Paul asks 3 questions in Galatians 1:10 (at least as I have punctuated it). The answer to the first is obviously yes, as we can see in his remarks to the Corinthians and the references in Acts. Though he uses many other words (reason, dialogue, etc.), it seems clear that his goal was to persuade.
2 Corinthians 5:11: "Since then we know the fear of the Lord, we persuade people, but we are open before God, and I hope also to be open in your consciences."
Acts 18:4: "And he was reasoning in the synagogue every Sabbath and he was persuading both Jews and Greeks."
Acts 19:8: "And entering into the synagogue he was speaking boldly for three months, reasoning and persuading the things concerning the Kingdom of God."
Acts 26:28: ”And Agrippa said to Paul, 'In a little bit you're persuading me to be a Christian.'"
Acts 28:23: " ... he expounded to them, solemnly testifying to them the Kingdom of God, persuading them concerning Jesus from the Law of Moses and the prophets from morning until evening."
Of what was Paul trying to persuade people? I believe Agrippa understood. He was persuading them to become Christians, to become believers in and followers of Jesus Christ and citizens of the Kingdom of God.

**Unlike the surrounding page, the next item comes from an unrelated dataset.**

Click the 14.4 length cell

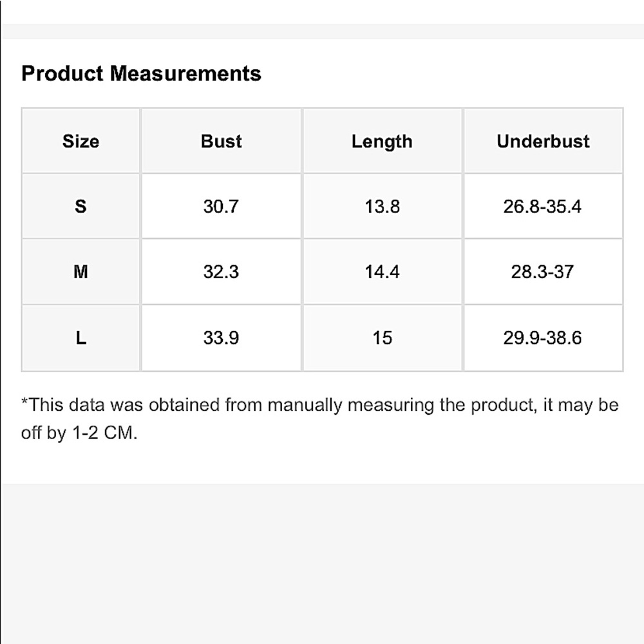(x=382, y=272)
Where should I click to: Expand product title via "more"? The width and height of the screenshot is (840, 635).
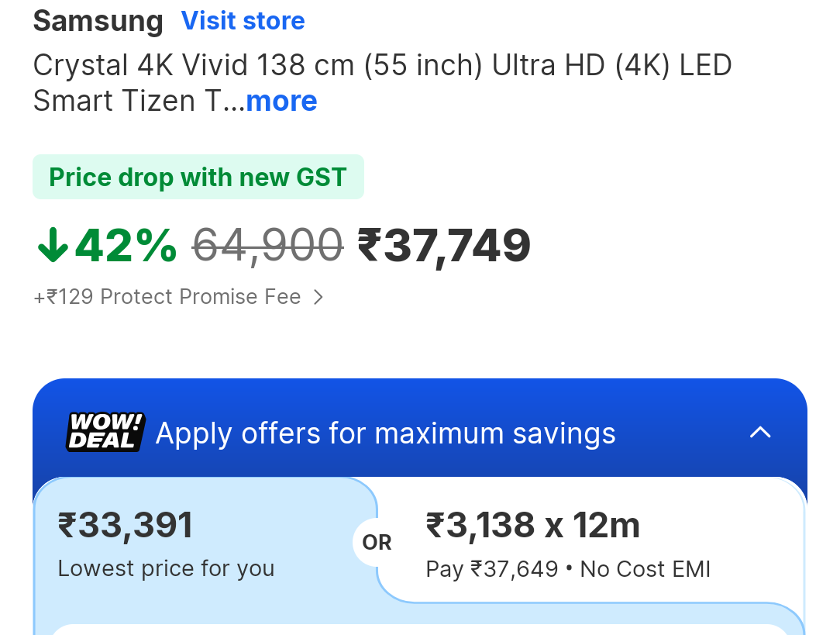pos(281,101)
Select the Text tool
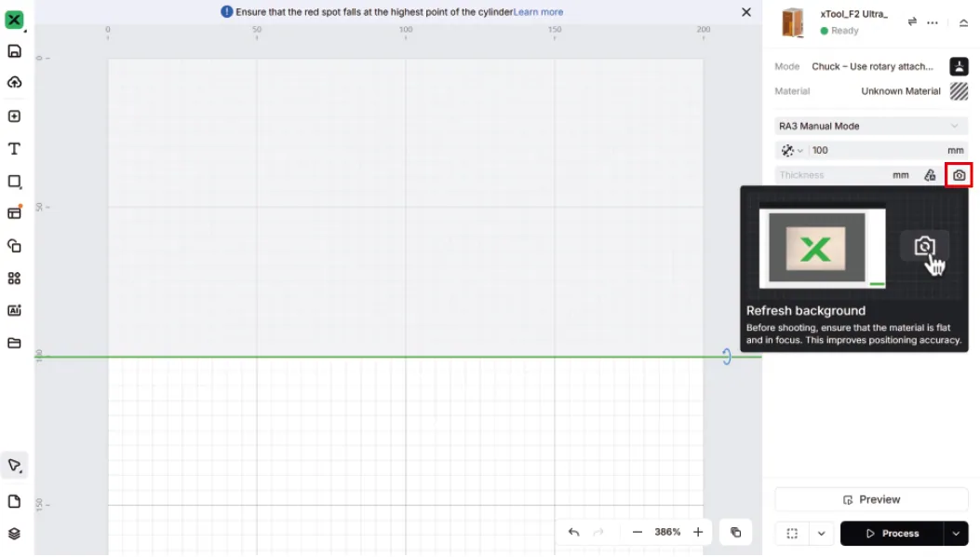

His methods of persuasion may have differed, as we read in the Book of Acts and in his epistles. When he dealt with Jews -- those who had the Bible -- he used the Bible to persuade; when he dealt with gentiles -- those who did not have the Bible -- he used whatever means and arguments were available, natural revelation, or even their own religious beliefs. Though he denied trying to "please men" he did all that he could to remove barriers. He "became all things to all that he might save some" (1 Corinthians 9:21).
Shouldn't this be our goal? Shouldn't we also, by our words and actions be doing all that we can to persuade people to come to Christ? I pray that this may always be my goal in all conversation, even though it may not be verbal. And in this blog I pray that though it may not always be the main goal of a particular post it may lie beneath the surface in all that I write. And I especially pray that nothing I say would persuade others otherwise. If so, I hope my readers will correct me.
I'm afraid and saddened however, that some Christians and many preachers do not have this as their goal, but see themselves less as trying to be like Paul and his great example Jesus and more as emulating the prophets of the Old Covenant, ranting against the sins of the world.
They forget (or never realized) that the prophets' burden was to bring God's Old Testament people in line, while the New Testament witness is to bring people to faith in Christ.
And I find myself being criticized for not being like them, for allegedly "calling evil good and vice versa." I don't believe I have done any such thing.
While I hope that I won't hesitate to repent and apologize when I err (which I do frequently) and am corrected, I make no apologies for not conforming to others' criteria. I pray that in my case the answer to Paul's second question will be no, and to the third will also be no.